Dentists are willing and able to help, but many are leaving NHS work because the contract model is unworkable, and the funding is not there. That is why I have sought to work with the BDA to secure a new workable contract - one that serves dentists, patients, and the NHS.
The Government’s response until now has been lacklustre to say the least. They have promised reforms that never materialised and continued to allocate funding that, infuriatingly, went unspent. In fact, despite the Government’s initial action and announcements and schemes that were supposed to fix things, the proportion of dentists working in the NHS in Norfolk and Waveney continues to drop.
I took the opportunity in Parliament last month to ask the Minister of State for Care whether the recently announced additional funding for the Department of Health and Social Care would lead to substantial investment in NHS dentistry. I asked a simple, direct question. Will the Government ensure that the extra funding that has been put into the Department is actually reflected in extra funding for NHS dentistry?

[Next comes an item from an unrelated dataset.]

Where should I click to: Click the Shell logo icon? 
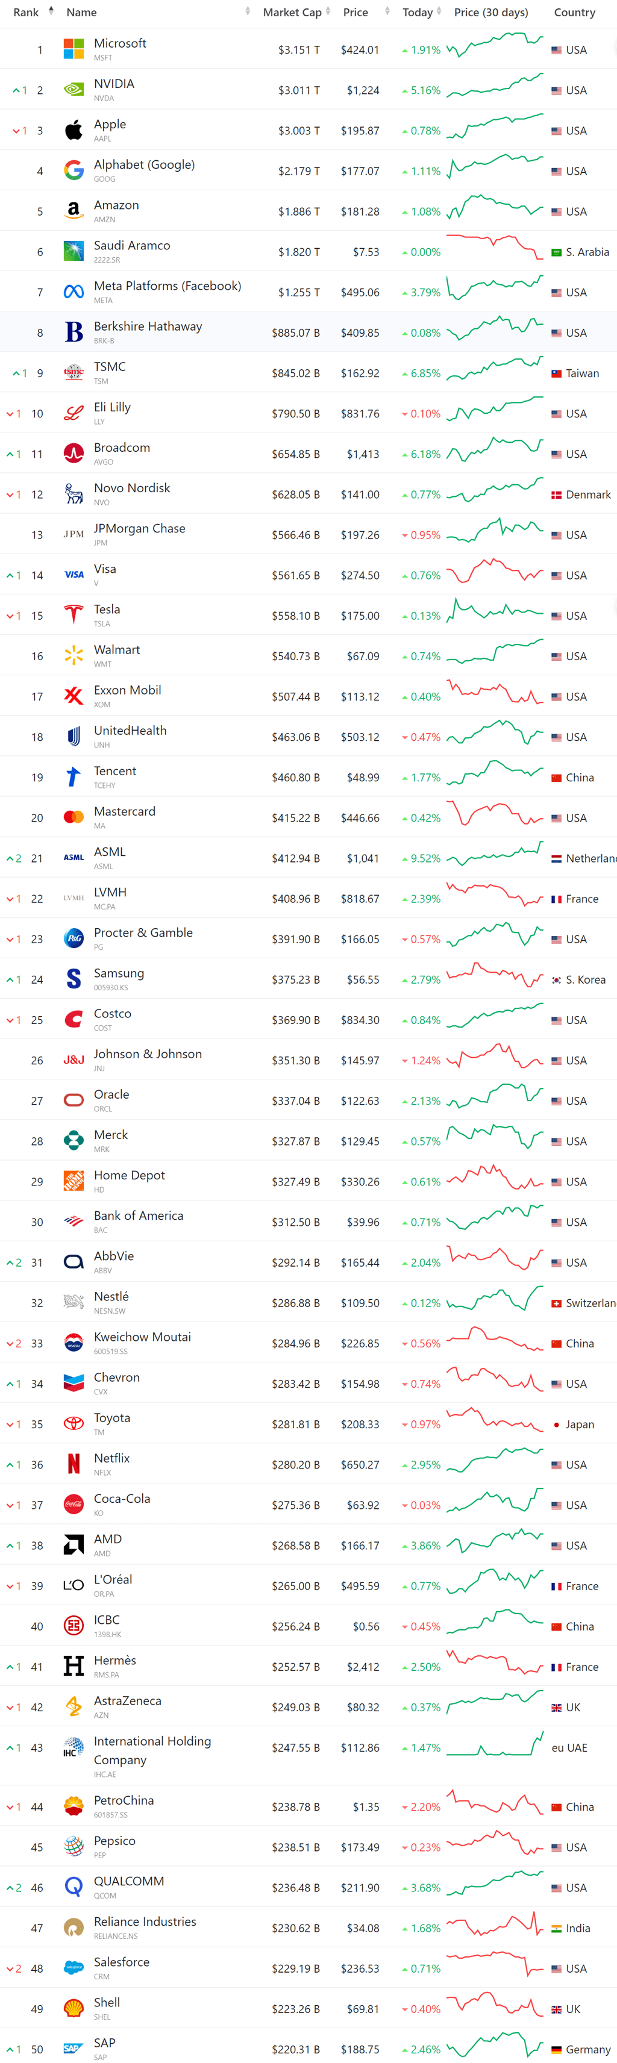coord(74,2008)
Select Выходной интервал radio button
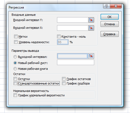Screen dimensions: 130x113 (15, 57)
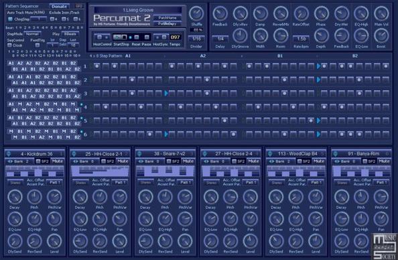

This time, the Minister gave a clear and welcome commitment. He said, and I quote, “Every penny that is allocated to NHS dentistry must be spent on NHS dentistry.” He also acknowledged how outrageous it is that we have seen underspending in dentistry budgets at a time of rising demand. Crucially, he recognised that areas like East Anglia, which have been underserved for years, must be prioritised.
As someone who has worked consistently on this issue, both inside and outside Parliament, I am pleased that the Government is finally starting to recognise the scale of the problem. But let’s be clear. Words are not enough. Promises mean little unless they are followed by action. What we need is for this Government to live up to its commitment to spend every penny allocated to NHS dentistry, and to follow through as soon as possible with the contract reforms so we can stop – and then reverse – the exodus of dentists from the NHS.
For people in Waveney Valley and across East Anglia, this needs to result in more NHS dentists on the ground. It needs to mean appointments that are available when needed. Patients must not be forced into private treatment or left waiting for months or longer for basic care.
There is also a broader question here about how we view dentistry as part of our health system. For too long, dental care has been treated as a separate or second-tier service. That must change. Oral health is not an optional extra, it’s a vital part of our overall health. Until the Government sees this, we are going to get nowhere in improving our overall wellbeing.
Untreated dental problems can lead to severe pain, serious infections, and, in some cases, leave people unable to eat. Tooth decay is the number one reason for hospital admission for children – a total scandal. The idea that this essential part of healthcare is now out of reach for so many people is not just unfair. It is a public health failure.
The Government may have come to its senses on NHS dentistry, but this must now be a turning point, not just a passing gesture. In the months ahead, I will continue to work with the BDA and Toothless in England to push for tangible action, not just words.
No one should be in pain because they cannot afford to see a dentist. No child should be denied basic healthcare because of where they live. It’s time the Government made good on its promise and delivered NHS dentistry that works for the people who need it most.
I will not let this issue drop. I will continue to fight for a system that works, for patients, for dentists, and communities like ours.